UNA DEMOSTRACIÓN DE FUERZA
Fintan
O’Toole
The New York Review
El anhelo de Donald Trump de militarizar la política estadounidense y politizar el ejército estadounidense es una asignatura pendiente. Militarizar la política estadounidense significa definir a todos aquellos que no se ajustan a su versión de la normalidad como enemigos mortales a los que hay que enfrentarse como si fueran naciones extranjeras hostiles. Politizar el ejército significa desmantelar su imagen propia como institución que trasciende las divisiones partidistas, es ampliamente representativa de la población estadounidense y debe su lealtad primordial no al presidente sino a la Constitución. Estos objetivos están entrelazados, pero el primero no puede consumarse hasta que se haya logrado el segundo. Trump no lo consiguió en su primer mandato, pero está decidido a que no se le vuelva a boicotear.
A finales
de mayo de 2020, mientras cientos de miles de personas salían a las calles de
las ciudades estadounidenses para protestar por el asesinato de George Floyd a
manos de un policía en Minneapolis, Trump celebraba una reunión con sus
asesores en el Despacho Oval. Según cuentan Bob Woodward y Robert Costa en su
libro, Peril (2021), Stephen Miller, el arquitecto de las políticas
antiinmigración más extremas de Trump, aconsejó: "Señor presidente, están
incendiando America. Antifa, Black Lives Matter, la están incendiando. Tiene
una insurrección entre manos. Los bárbaros están a las puertas". El jefe
del Estado Mayor Conjunto, el general Mark Milley, respondió: “Cierra el pico,
Steve”.
Citando el
informe diario, Domestic Unrest National Overview, elaborado para él por su
personal, Milley, le dijo al comandante en jefe: "Utilizaron pintura en
aerosol, señor presidente.

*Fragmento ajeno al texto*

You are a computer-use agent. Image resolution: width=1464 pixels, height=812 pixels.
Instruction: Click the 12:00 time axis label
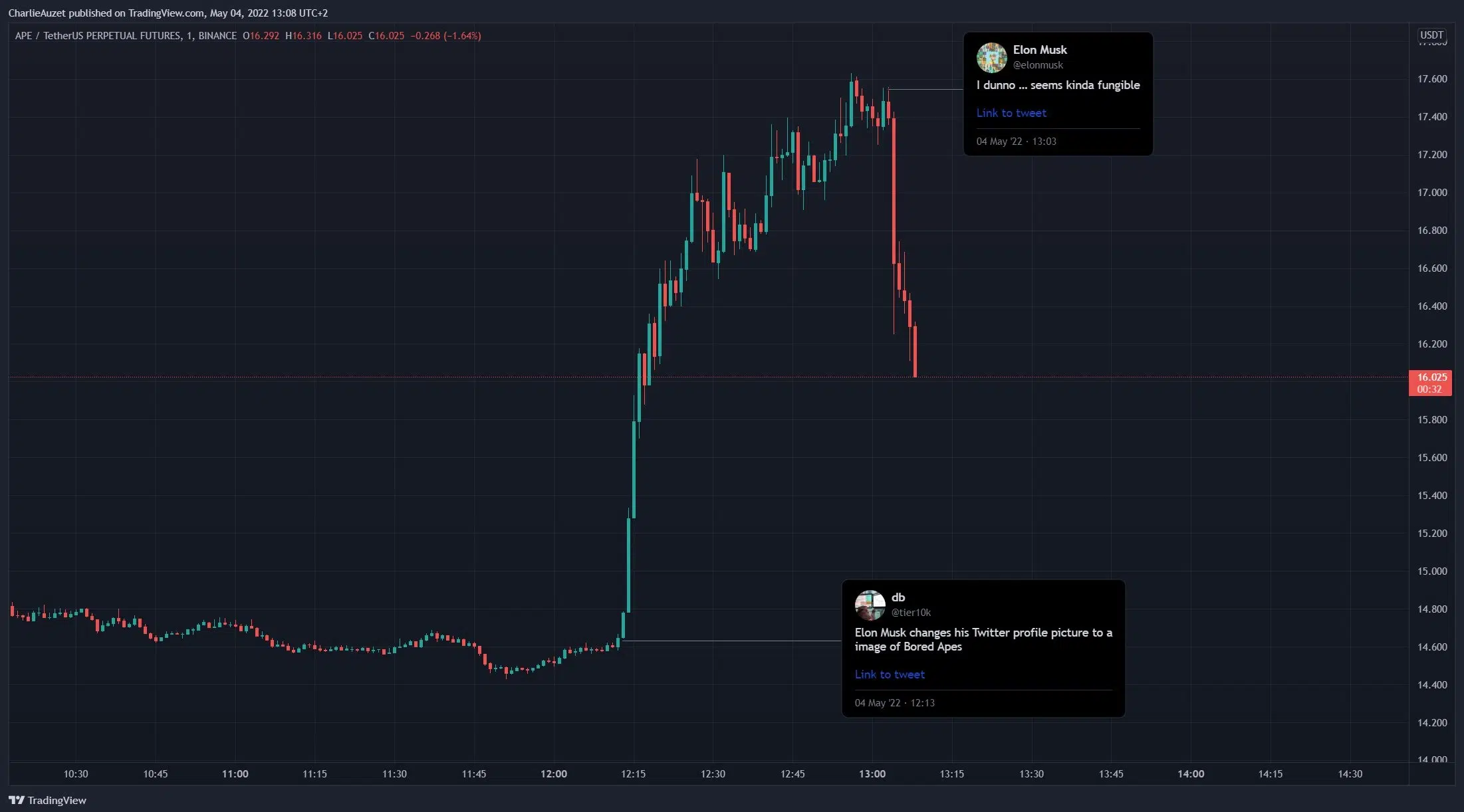point(553,774)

Eso no es insurrección". Señaló un retrato de
Abraham Lincoln: “Ese tipo de ahí arriba, Lincoln, tuvo una insurrección”.
Milley insistió en que las protestas de BLM “no eran un problema para que el
ejército de Estados Unidos desplegara fuerzas en las calles de América, Sr. presidente”.
Junto con otros soldados de verdad, Milley fue capaz de resistirse a la
exigencia de Trump de que la 82ª División Aerotransportada fuera enviada a
Washington. Pero eso fue en aquel entonces. Ahora no hay nadie en el Despacho
Oval que mande a Miller callarse el pico o, que le explique a Trump, qué es una
insurrección.
El 6 de
junio, los agentes federales del Servicio de Inmigración y Control de Aduanas tomaron
como objetivo lo que el juez de distrito estadounidense, Charles Breyer, citó
como “varias localidades del centro de Los Ángeles y sus alrededores inmediatos”
que eran “conocidos por tener importantes poblaciones de inmigrantes e
industrias que emplean abundante mano de obra”. Detuvieron a cuarenta y cuatro
trabajadores, entre ellos algunos jornaleros reunidos frente a dos tiendas de Home
Depot y empleados de un almacén de Ambiance Apparel en el Distrito de la Moda.
El 7 de
junio, momento en el que sólo se habían producido alrededor de una docena de
detenciones en las protestas contra estas redadas, Trump emitió un memorando
dirigido al secretario de Defensa, al fiscal general y al secretario de
Seguridad Nacional en el que declaraba que estas manifestaciones “constituyen
una forma de rebelión contra la autoridad del Gobierno de Estados Unidos”.
Autorizó a su secretario de Defensa, Pete Hegseth, a tomar el control federal
de la Guardia Nacional de California y a “emplear a tantos otros miembros de
las Fuerzas Armadas regulares como sean necesarios”. El 9 de junio se habían
desplegado en Los Ángeles unos 1700 soldados de la Guardia Nacional y
setecientos marines estadounidenses, a pesar de que tanto el Departamento de
Policía de Los Ángeles como el Departamento del Sheriff del condado de Los
Ángeles habían dejado claro que no necesitaban recursos adicionales para manejar
las protestas o reprimir los brotes de saqueos y vandalismo que se produjeron
en lugares aledaños. Como subrayó Breyer en su sentencia de que la
federalización de la Guardia Nacional por parte de Trump era “peligrosa” e
ilegal, “no se puede discutir que la mayoría de los manifestantes se
manifestaron pacíficamente”.
Por consiguiente,
el despliegue de tropas de Trump en Los Ángeles no tenía ningún propósito
militar. La mejor manera de entenderlo es como una contramanifestación. Para
Trump, quienes protestan contra él no son más que “alborotadores, agitadores e
insurrectos a sueldo”. No puede imaginar la disidencia a gran escala más que
como una conspiración organizada profesionalmente. El ejército estadounidense,
según esta lógica, es la propia multitud de Trump, organizada profesionalmente.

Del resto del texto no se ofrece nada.